We mentioned this problem in Rimmer v. Fayetteville Police Dept., 567 F.2d 273 (4th Cir. 1977). There were references to Preiser and Wolff and to subsequent cases in the First and Fifth Circuits. Instead of deciding the question there, however, we rested our decision upon an alternative ground. Clearly, however, we considered the question an open one in the context of this case.
Subsequent cases in the courts of appeals have held the exhaustion requirement applicable to a civil rights claim in which the validity of the state court conviction was called into question, notwithstanding the absence of any request for release. See, e. g., Watson v. Briscoe, 554 F.2d 650 (5th Cir.1977); Meadows v. Evans, 529 F.2d 385 (5th Cir. 1976), aff’d en banc, 550 F.2d 345 (5th Cir. 1977), cert. denied, 434 U.S. 969, 98 S.Ct. 517, 54 L.Ed.2d 457 (1977); Fulford v. Klein, 529 F.2d 377 (5th Cir. 1976), aff’d en banc, 550 F.2d 342 (5th Cir. 1977); Mastracchio v. Ricci, 498 F.2d 1257 (1st Cir. 1974), cert. denied, 420 U.S. 909, 95 S.Ct. 828, 42 L.Ed.2d 838 (1975); Guerro v. Mulhearn, 498 F.2d 1249 (1st Cir. 1974). Indeed, to hold otherwise would be to substantially undermine the exhaustion of remedies requirement, for anyone who could state a viable civil rights claim could subvert it by postponing a claim for release until his substantive rights had been adjudicated in a federal forum. Avoidance of that kind of subversion was very much in the minds of the justices when Preiser was decided, as Mr. Justice Brennan explicitly stated. Preiser, supra, 411 U.S. at 503-04, 93 S.Ct. 1843—44 (Brennan, J., dissenting).

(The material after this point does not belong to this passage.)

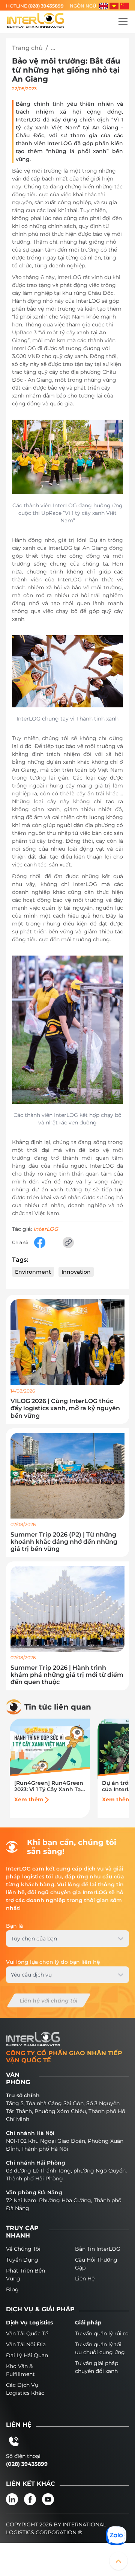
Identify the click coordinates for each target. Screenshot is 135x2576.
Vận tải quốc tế (27, 2333)
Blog (12, 2289)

Holding the exhaustion of state remedies requirement applicable opens the possibility that a later civil rights claim in a federal court will be foreclosed, upon principles of collateral estoppel, by an adverse state court judgment. Principles of collateral estoppel, however, have only limited applicability to the adjudication of habeas claims under § 2254. If, after exhaustion of state remedies, there should be a final determination that the plaintiff was entitled to federal habeas relief, there is no reason to believe that the federal judgment would not also relieve him of the collateral estoppel effect of the state judgment with respect to an ancillary civil rights claim. When applicable, the doctrine precludes relitigation; however, if relitigation of the substantive issues is not precluded, the doctrine does not prevent a grant of any appropriate remedy.

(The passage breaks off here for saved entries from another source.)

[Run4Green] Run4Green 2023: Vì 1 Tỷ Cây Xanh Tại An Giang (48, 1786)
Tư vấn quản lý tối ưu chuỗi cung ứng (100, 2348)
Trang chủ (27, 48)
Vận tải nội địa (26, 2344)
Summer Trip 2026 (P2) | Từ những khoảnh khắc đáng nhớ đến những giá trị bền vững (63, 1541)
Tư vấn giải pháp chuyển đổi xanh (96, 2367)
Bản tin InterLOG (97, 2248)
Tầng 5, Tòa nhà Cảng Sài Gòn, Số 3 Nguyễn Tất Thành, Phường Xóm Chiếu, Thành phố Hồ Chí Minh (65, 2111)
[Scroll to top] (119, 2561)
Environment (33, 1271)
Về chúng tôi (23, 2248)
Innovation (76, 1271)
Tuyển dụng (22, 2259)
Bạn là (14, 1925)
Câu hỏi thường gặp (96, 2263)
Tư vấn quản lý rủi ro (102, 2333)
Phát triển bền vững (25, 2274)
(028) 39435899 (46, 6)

Finally, if there is concern about the running of any applicable statute of limitations, a federal court should permit the filing of a civil rights claim calling into question the validity of a state court conviction while holding it in abeyance pending the exhaustion of state court remedies.
III.
Since this complaint directly called into question the validity of the state court conviction, since habeas corpus relief would be available and appropriate, notwithstanding plaintiff’s failure to request it, if only he had exhausted available state remedies, and since the complaint has all the earmarks of a deliberate attempt to subvert the requirement of § 2254(b),* we conclude that it may not proceed without compliance with the exhaustion requirement.
AFFIRMED.

 The complaint was prepared by an apparently artful “jailhouse lawyer,” not by counsel appointed by this court to represent him. We should not be understood as suggesting that motive would be relevant in a particular case. It is of moment that, if the pleading controlled the result, the artful pleader could easily subvert the exhaustion of remedies requirement of § 2254(b).